In the last two days, several people have faced what Fahad has gone through – losing their cars to angry protesters. In fact the mob did not stop at just cars, they also took over larger vehicles including buses and trucks. On both days, horrifying videos of burning automobiles went viral on social media, and the mob could be seen beating them with rods and sticks.

“I was scared to death as I was travelling down one of the main roads of the city, and a group of young men stopped me,” recounts Amjad Khan, a doctor. “I was taking my son to the hospital. But these people did not stop at anything. They damaged my car’s bonnet but thankfully my windscreen and the rest remained untouched. I turned around as fast as I could and sped away.”

But the worst hit were those blue-collar workers who work on daily wages.

It had taken Rehmat two years to see that his business of selling street food had finally become profitable.

“Two days is a big stretch to lose business,” he said.
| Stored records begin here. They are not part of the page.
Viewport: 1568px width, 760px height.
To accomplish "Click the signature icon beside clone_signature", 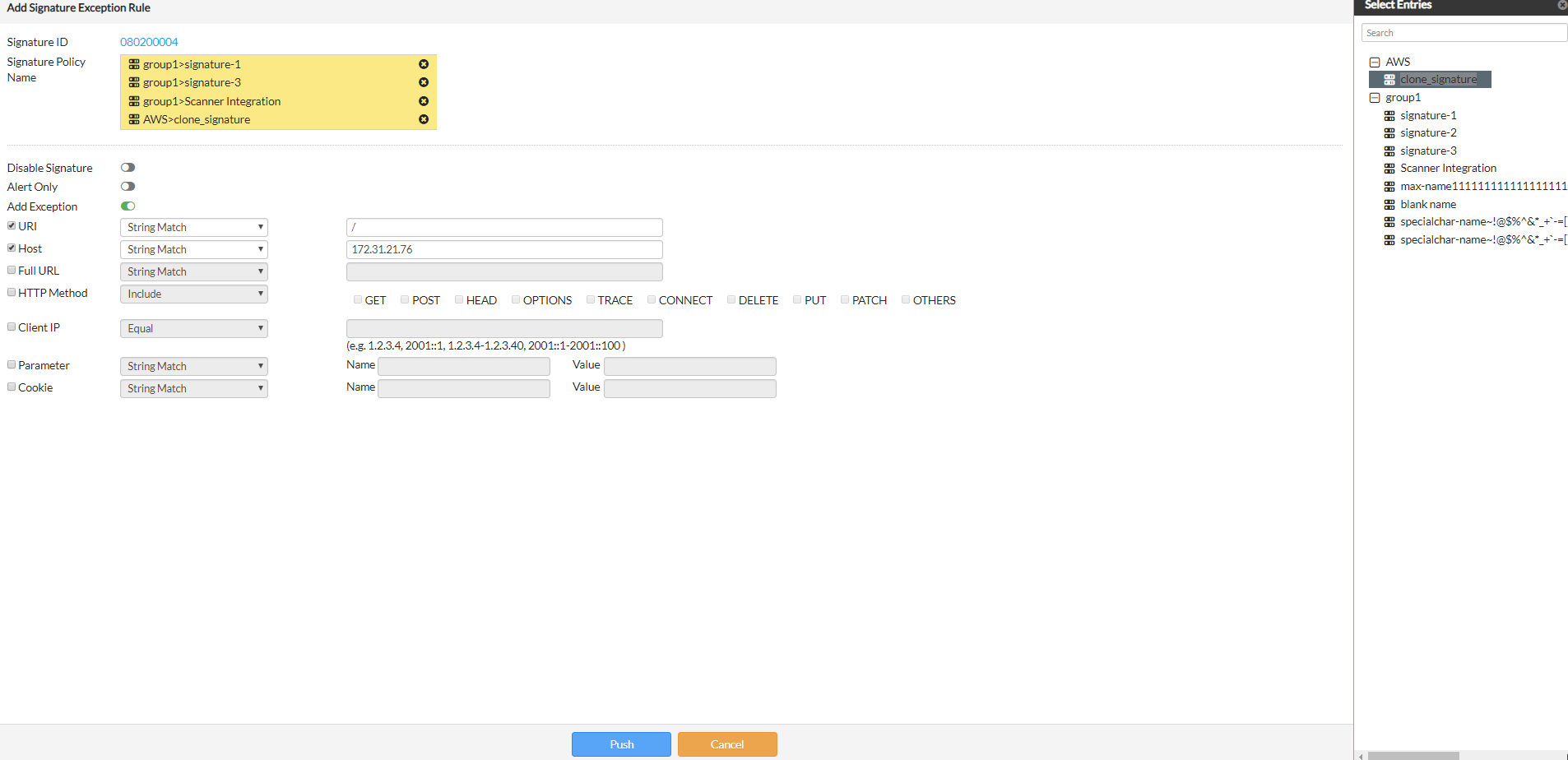I will [x=1389, y=79].
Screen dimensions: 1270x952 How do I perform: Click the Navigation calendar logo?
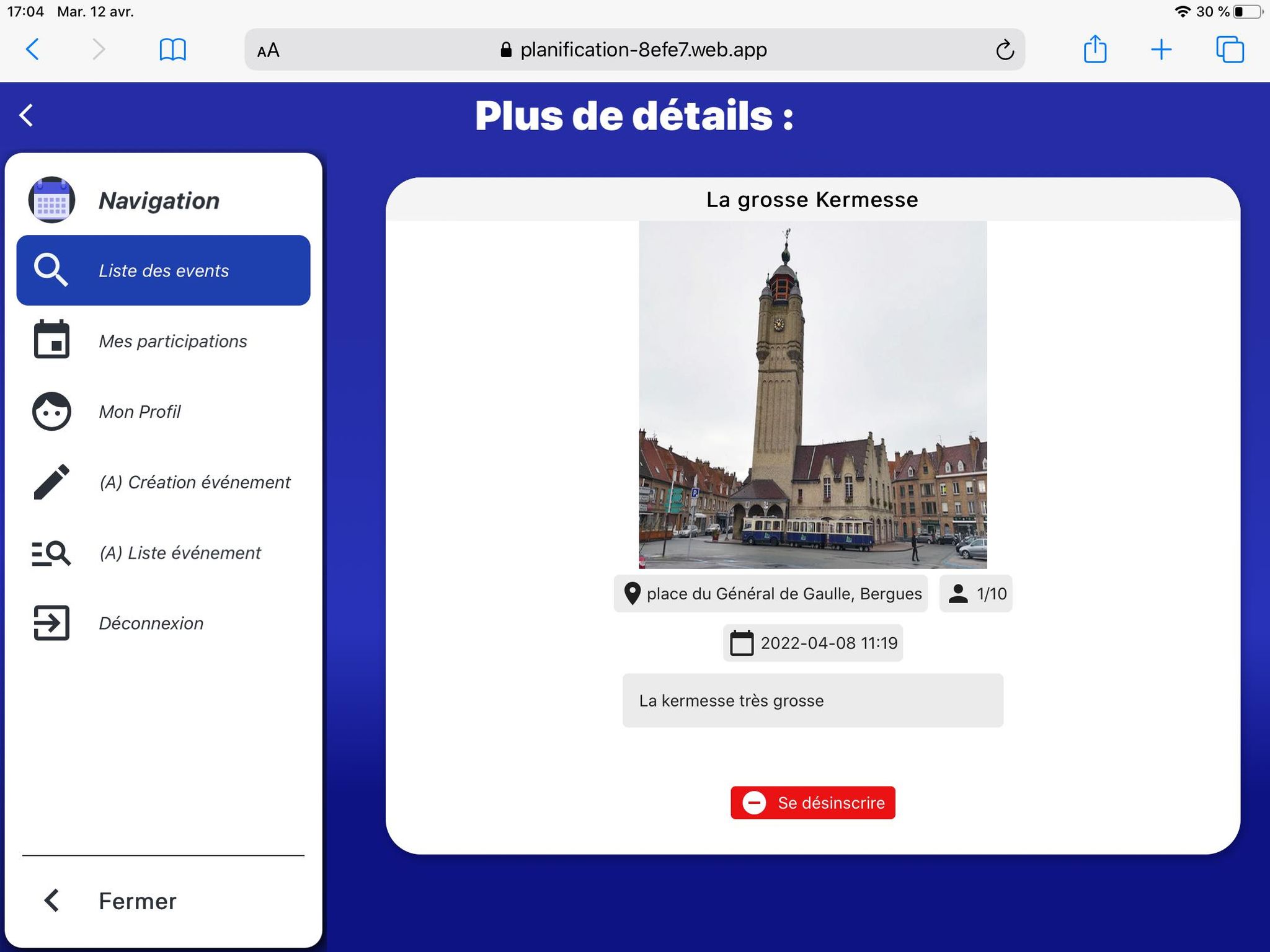(51, 200)
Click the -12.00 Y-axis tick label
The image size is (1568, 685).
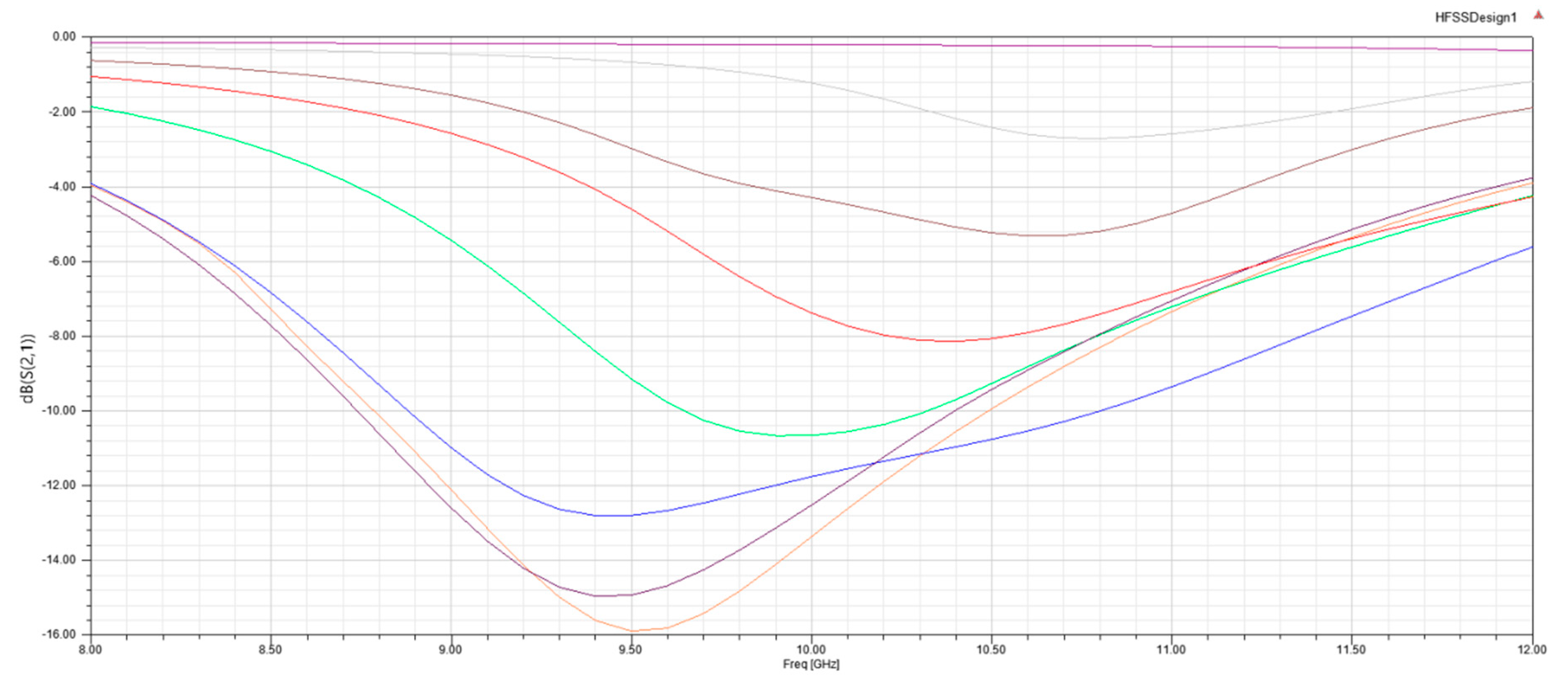[x=59, y=485]
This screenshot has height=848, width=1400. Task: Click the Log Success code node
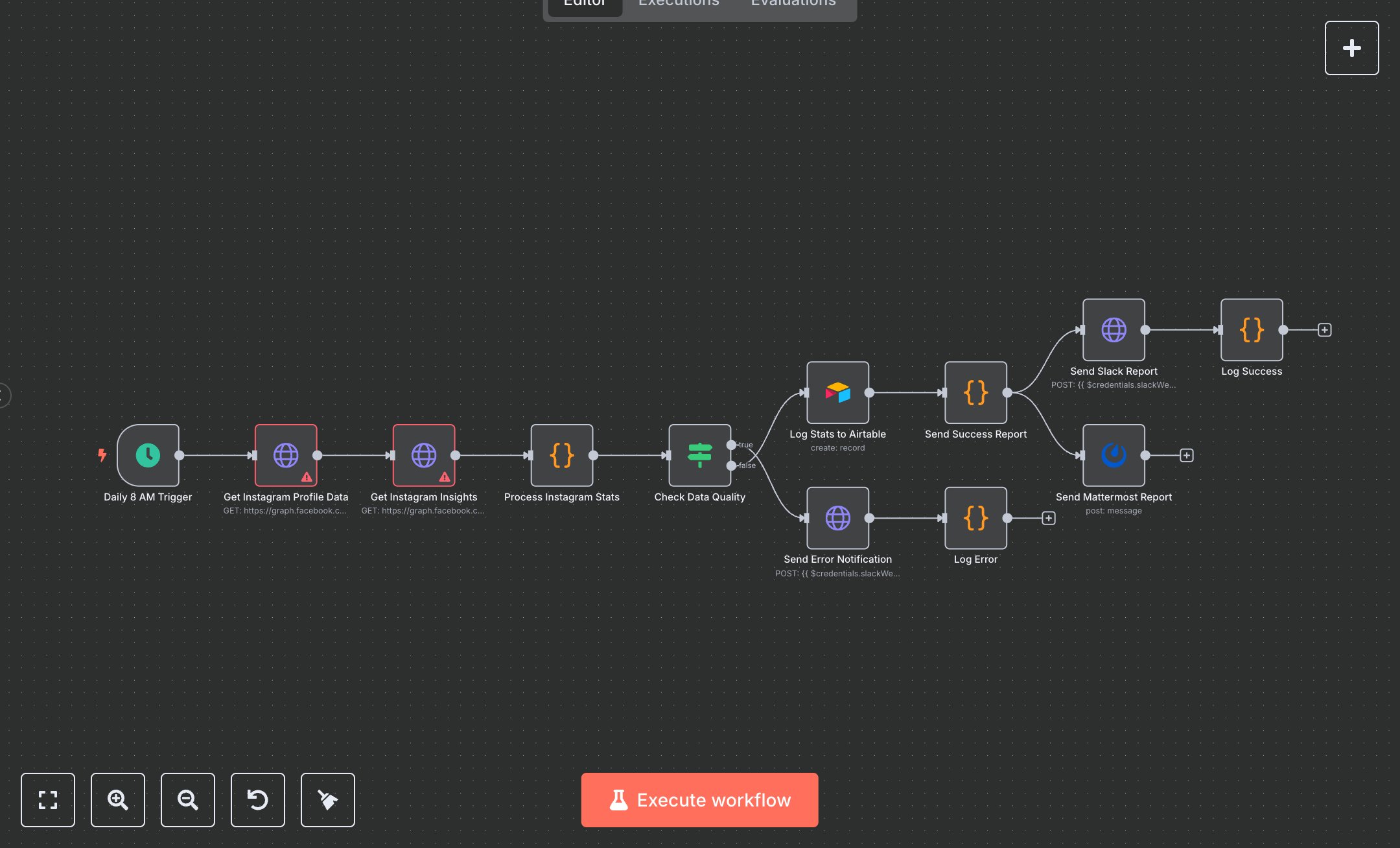(x=1252, y=329)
In fact being in the sensitive Mall Road area, Rehmat was badly affected even a day before.

“The problem had begun on Wednesday night and I had to shut shop and leave,” he said.

Even the worse affected were vendors and hawkers.

“I just eke out Rs300 a day,” says Maryam Bibi, who sells hair accessories. “That makes for the day’s meals, but these past two days our supplies have been running short.”

Corn seller Naseebullah says he has suffered a great loss.

“We are poor people, what have we done wrong? Why attack us, or not allow us to operate our business,” he remembers the incident of the young boy whose fruit was being stolen by agitators.

Now that he has come back on the street to sell corn again, he is still not earning much as traffic is thin and people are not stopping to buy snacks, unless they are on foot.

Saba, who goes from home to home offering grooming services to women, has also faced terrible loss.

“For us who work on daily wages, it is very difficult to even take one day-off,” she says. “Even my Sundays are open to work. But an atmosphere like this, we don’t even find transport to travel, let alone work. Is the country only for these agitators?”